The `cross-en-de-roberta-sentence-transformer` model is particularly adept at tasks that require understanding the semantic similarity between text, such as:

- **Semantic Textual Similarity**: Comparing the meaning of two sentences or passages and quantifying how similar they are.
- **Semantic Search**: Retrieving the most relevant sentences or documents from a corpus based on the semantic meaning of a query.
- **Paraphrase Mining**: Identifying sentences that express the same meaning using different wording.

The model's cross-lingual capabilities make it well-suited for use cases involving both English and German text, where you may need to find semantically related content across languages.

## What can I use it for?

This model can be a powerful tool for a variety of applications, including:

- **Enterprise search**: Enable users to search your company's knowledge base or documents using natural language queries, and retrieve the most relevant content based on semantic meaning rather than just keyword matching.

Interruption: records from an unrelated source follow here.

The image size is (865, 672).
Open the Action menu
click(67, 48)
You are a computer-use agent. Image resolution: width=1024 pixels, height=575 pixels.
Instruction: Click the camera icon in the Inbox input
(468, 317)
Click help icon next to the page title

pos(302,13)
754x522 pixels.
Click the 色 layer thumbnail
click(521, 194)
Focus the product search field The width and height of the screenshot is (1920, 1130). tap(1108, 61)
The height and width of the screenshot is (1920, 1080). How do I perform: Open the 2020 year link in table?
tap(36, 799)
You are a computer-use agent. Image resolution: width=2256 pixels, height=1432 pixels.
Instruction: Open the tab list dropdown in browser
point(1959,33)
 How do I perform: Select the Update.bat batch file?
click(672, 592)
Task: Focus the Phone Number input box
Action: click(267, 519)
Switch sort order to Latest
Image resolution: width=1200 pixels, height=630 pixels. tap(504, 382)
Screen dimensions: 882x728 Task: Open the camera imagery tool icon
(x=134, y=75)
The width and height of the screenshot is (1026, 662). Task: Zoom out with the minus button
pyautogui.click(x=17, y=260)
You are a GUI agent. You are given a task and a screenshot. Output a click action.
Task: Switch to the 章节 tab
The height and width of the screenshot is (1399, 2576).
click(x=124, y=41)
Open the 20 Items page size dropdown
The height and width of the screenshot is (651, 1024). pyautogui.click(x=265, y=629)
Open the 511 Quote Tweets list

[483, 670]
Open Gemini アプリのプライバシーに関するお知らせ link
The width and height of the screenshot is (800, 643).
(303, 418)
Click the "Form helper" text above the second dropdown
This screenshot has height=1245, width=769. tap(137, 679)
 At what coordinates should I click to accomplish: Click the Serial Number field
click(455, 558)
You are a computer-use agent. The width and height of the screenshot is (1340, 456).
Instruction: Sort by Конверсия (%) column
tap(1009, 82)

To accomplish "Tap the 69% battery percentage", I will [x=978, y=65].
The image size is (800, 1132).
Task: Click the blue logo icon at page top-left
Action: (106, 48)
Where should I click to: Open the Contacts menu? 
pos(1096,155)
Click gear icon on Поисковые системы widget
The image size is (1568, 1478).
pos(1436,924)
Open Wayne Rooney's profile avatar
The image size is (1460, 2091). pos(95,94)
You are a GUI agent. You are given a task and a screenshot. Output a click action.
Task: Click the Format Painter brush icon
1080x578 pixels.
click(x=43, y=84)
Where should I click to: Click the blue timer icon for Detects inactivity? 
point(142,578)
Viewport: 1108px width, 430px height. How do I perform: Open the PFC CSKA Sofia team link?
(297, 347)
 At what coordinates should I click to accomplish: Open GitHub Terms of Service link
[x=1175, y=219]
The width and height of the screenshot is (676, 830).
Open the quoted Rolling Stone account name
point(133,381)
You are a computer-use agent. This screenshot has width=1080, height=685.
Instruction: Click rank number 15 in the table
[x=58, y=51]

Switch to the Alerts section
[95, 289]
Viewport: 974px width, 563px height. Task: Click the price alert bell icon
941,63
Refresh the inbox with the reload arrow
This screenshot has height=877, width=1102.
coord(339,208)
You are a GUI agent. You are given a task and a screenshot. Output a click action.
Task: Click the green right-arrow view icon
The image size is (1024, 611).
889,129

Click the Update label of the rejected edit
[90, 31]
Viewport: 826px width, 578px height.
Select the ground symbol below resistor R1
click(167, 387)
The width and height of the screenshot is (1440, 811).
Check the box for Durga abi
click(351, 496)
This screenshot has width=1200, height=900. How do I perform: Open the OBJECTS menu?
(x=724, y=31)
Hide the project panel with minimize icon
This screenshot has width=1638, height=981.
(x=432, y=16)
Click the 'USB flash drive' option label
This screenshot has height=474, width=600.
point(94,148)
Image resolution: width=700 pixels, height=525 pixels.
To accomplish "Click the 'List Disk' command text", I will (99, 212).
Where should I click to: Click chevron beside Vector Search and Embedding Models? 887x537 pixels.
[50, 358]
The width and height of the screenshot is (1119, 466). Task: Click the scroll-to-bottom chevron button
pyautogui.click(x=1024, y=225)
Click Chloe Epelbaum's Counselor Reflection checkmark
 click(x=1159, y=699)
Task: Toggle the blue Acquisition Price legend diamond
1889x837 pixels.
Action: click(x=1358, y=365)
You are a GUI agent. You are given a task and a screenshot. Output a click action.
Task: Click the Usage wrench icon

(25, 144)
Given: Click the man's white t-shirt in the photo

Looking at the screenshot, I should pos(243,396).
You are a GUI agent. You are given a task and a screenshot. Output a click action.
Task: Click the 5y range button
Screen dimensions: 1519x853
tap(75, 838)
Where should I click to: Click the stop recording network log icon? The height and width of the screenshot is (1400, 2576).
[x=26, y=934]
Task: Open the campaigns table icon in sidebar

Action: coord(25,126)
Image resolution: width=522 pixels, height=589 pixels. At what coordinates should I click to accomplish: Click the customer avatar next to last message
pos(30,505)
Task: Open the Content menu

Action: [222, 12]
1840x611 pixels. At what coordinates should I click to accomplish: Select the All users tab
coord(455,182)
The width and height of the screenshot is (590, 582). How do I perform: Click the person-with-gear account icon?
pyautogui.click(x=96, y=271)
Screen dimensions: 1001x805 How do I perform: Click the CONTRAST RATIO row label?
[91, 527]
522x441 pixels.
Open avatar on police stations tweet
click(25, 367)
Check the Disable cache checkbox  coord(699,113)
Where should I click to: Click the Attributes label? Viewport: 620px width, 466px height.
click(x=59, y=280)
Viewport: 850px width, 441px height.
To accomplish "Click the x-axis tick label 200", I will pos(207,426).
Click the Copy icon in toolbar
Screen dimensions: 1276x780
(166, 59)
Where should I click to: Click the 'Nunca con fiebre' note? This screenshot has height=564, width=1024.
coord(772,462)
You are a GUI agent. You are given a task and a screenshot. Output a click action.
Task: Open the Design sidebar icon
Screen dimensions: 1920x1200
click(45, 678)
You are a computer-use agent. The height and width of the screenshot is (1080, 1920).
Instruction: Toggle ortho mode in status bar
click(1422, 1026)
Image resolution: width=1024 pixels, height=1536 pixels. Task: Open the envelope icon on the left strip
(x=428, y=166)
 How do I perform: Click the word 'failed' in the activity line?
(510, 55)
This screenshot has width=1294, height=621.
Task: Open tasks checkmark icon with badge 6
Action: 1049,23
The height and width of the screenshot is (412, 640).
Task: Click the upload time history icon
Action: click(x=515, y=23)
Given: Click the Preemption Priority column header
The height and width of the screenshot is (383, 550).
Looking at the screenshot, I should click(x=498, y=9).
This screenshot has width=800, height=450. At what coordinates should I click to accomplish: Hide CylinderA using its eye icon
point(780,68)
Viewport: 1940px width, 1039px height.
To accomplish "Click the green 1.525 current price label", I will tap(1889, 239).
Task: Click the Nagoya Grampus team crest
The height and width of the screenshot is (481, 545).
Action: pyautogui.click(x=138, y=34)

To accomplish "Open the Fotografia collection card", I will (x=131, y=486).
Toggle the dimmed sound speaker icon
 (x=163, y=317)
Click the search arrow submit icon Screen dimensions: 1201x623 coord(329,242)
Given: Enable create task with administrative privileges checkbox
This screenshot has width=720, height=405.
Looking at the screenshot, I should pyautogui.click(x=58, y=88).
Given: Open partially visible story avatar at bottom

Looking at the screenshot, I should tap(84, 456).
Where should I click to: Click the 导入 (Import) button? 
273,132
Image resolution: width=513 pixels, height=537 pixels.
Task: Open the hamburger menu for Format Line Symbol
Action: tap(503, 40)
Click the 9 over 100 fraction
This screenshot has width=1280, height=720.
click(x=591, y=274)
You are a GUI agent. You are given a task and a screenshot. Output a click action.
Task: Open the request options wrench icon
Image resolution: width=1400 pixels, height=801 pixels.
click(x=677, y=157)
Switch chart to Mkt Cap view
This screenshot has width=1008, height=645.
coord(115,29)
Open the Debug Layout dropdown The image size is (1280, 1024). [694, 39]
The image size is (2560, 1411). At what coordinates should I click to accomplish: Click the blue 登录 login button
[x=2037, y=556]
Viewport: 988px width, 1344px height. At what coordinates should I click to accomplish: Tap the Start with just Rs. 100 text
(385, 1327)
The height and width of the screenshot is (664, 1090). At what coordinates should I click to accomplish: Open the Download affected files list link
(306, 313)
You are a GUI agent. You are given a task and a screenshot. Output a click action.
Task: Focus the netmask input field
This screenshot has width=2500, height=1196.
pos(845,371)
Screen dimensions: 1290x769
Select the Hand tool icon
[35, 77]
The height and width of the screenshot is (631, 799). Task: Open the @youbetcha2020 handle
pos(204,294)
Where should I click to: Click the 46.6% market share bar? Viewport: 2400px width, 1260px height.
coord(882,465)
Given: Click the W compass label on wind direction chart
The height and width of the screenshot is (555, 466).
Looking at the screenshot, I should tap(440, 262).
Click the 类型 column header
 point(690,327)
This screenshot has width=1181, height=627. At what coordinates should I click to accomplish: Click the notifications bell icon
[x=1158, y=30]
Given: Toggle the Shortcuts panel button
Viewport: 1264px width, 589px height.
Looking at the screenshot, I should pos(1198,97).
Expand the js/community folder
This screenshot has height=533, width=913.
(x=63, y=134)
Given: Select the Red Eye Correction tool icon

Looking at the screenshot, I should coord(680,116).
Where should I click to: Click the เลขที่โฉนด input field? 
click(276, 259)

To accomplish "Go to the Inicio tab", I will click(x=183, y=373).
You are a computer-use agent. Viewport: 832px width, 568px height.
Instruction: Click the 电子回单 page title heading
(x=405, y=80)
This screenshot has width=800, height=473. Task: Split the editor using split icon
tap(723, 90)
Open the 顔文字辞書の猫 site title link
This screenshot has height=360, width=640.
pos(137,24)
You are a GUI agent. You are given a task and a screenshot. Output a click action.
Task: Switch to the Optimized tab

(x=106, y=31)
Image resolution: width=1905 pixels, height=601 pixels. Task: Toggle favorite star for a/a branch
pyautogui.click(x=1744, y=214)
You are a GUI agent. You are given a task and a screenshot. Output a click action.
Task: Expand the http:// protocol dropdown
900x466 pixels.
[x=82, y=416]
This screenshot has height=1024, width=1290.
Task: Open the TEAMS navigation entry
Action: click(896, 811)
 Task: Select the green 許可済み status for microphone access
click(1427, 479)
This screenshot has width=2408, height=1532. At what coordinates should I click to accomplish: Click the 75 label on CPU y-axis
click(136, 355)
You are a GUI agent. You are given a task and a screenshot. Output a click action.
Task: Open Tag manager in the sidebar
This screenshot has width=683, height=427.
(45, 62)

- **Customer support**: Automatically surface the most relevant FAQs or help articles for a customer's query, even if the wording doesn't exactly match the available content.

- **Content recommendation**: Suggest related articles, blog posts, or other content to users based on the semantic similarity of the text, rather than just popularity or keyword overlap.

[According to the maintainer's profile](https://aimodels.fyi/creators/huggingFace/T-Systems-onsite), T-Systems-onsite specializes in providing AI solutions for enterprises. They may be interested in partnering with companies looking to apply advanced natural language processing capabilities like this model to their business challenges.

## Things to try

One interesting aspect of this model is its ability to work cross-lingually between English and German. You could experiment with using the model to:

- Implement a bilingual search engine, where users can query in either language and retrieve relevant results in both English and German.
- Develop a paraphrase generation tool that can suggest alternative phrasings of a given sentence, even across the language barrier.
- Analyze the differences in how semantically similar sentences are encoded in the two languages, which could provide insights into cultural or linguistic differences.

By leveraging the unique cross-lingual capabilities of the `cross-en-de-roberta-sentence-transformer` model, you can unlock new possibilities for working with multilingual text data in your applications.